Por Carlos Crosa (*)
A los del barrio de tango nos pegó lo de Spinetta, el flaco de la estética distinta de la otra cuadra. No éramos sin él como tampoco él sin nosotros. Por eso pateó nuestra vereda cantando Grisel, después de que le prestáramos oreja a su “Muchacha ojos de papel”. ¿Quién no? Éramos jóvenes, con pecados a estrenar, y nos dolía el mismo asunto: el de la grabadora que destruyera matrices de distintas propuestas locales, que no hubiéramos conocido de no ser por los coleccionistas.
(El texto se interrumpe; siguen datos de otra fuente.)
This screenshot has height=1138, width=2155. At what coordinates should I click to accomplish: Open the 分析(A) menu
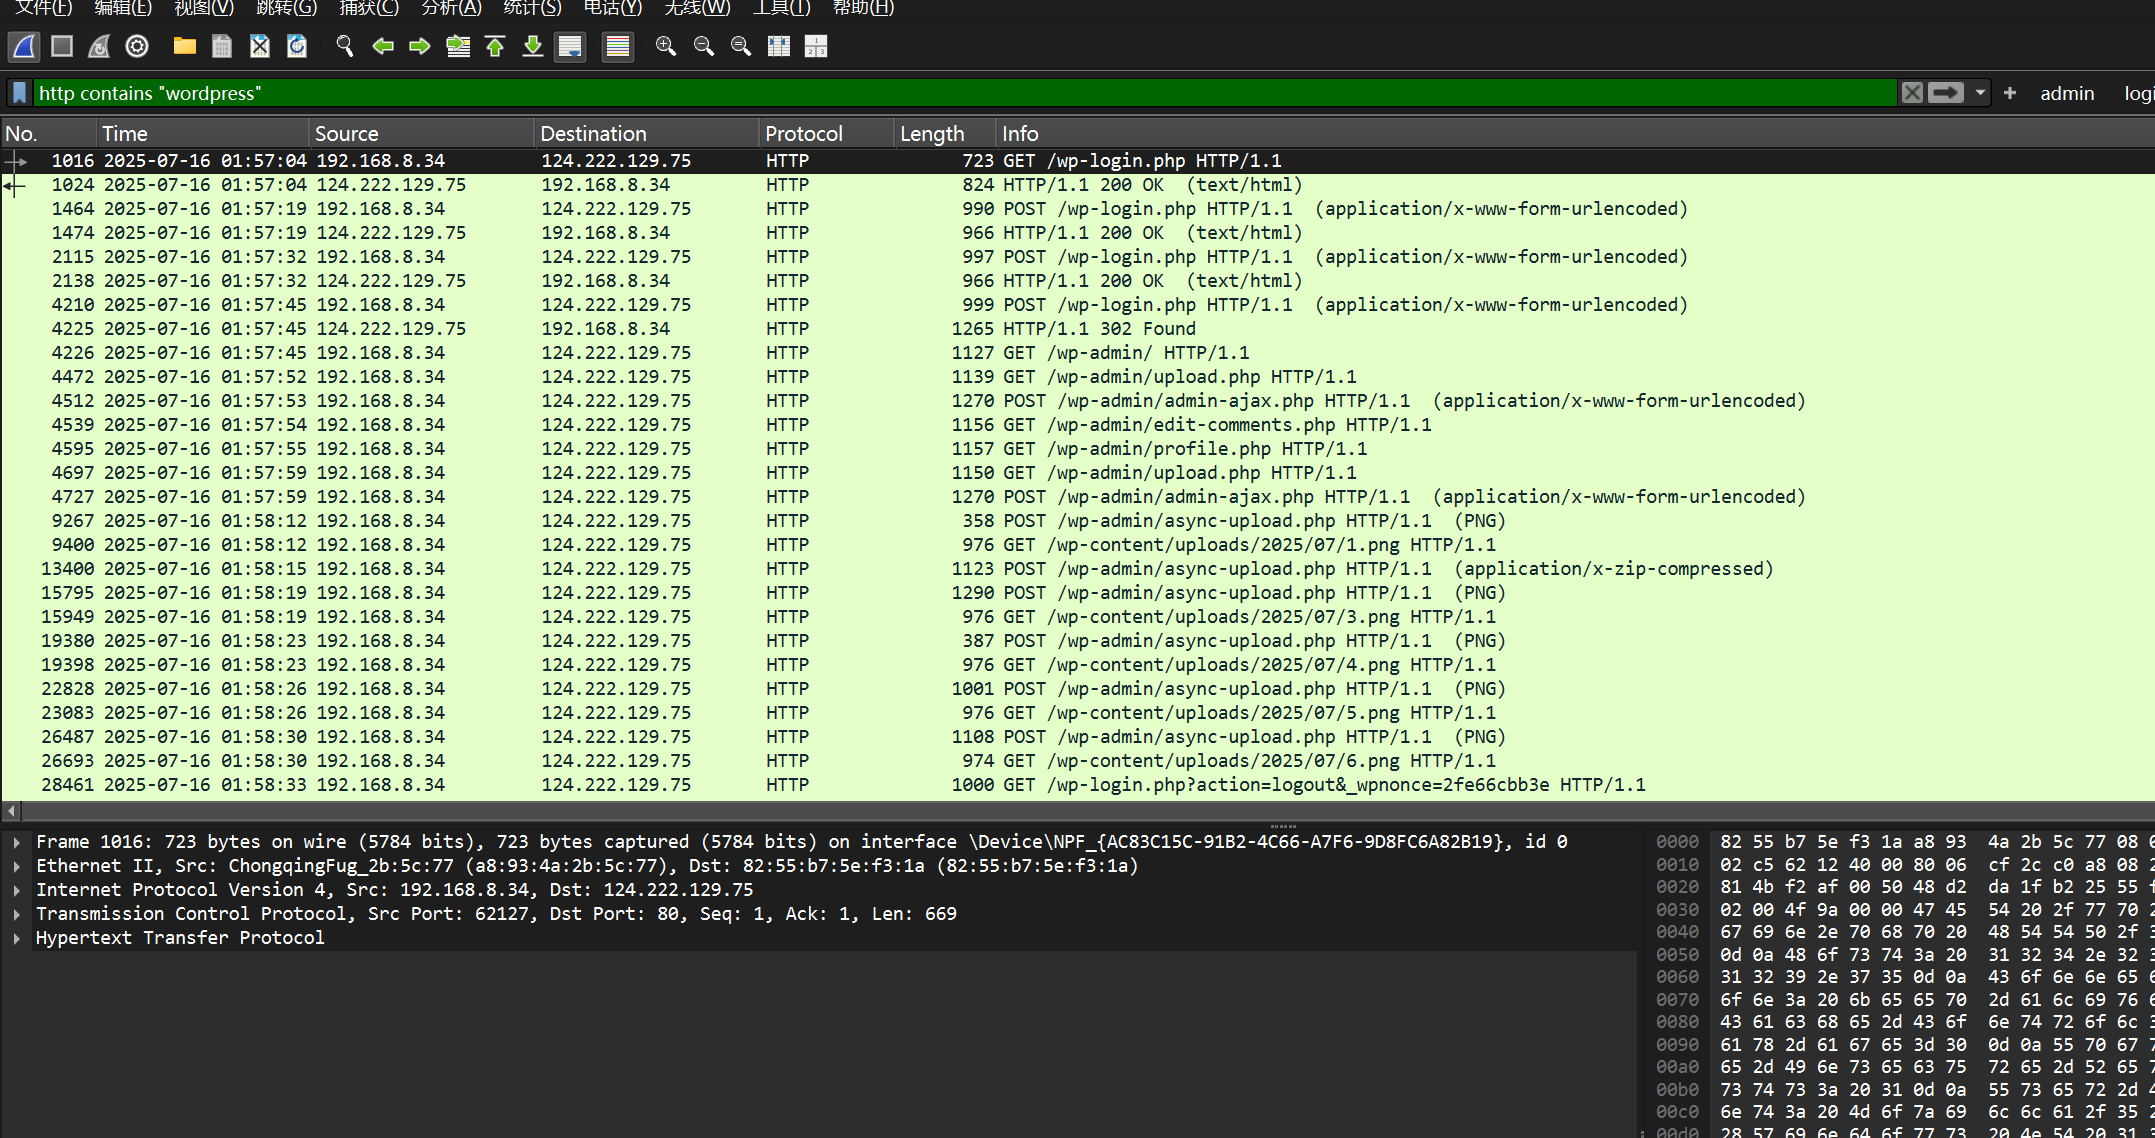451,8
Vaciamiento cultural hecho en pos de promover una bazofia musical, cuyos patéticos espectros aparecen todavía en micros televisivos.
Lo del Flaco, Piazzola, Los Gatos, o cierto cine de entonces, por dar algunos ejemplos, fue una cuerpeada contra el “sucundún”, mediocre onomatopeya sesentista que resumió una obligada espera para difundir creaciones en cualquiera de sus formas.
Él, pese a ello, siguió con su música y una poética con influencia surrealista, alto vuelo lírico, y necesariamente oscura, para que el alma del escucha se tantee.
Elijo al azar, o quizás no, “Alma de diamante”, porque me hace vislumbrar el cacho de vida que la tecnología le arranca a la huesuda, o el pito catalán que a ésta le enrostra cuando le toca beber y lo hace, sin inmutarse, el elixir de la eternidad.
Para nosotros, los del barrio de tango, la tenía tan clara como las criaturas del cafetín de Buenos Aires de Discépolo: “…/Marcial, que aún cree y espera/y el Flaco Abel, que se nos fue/pero aún me guía”.
Él también se nos fue. Pero aún nos guía.
(*) El autor es escritor. Oriundo de 9 de Julio.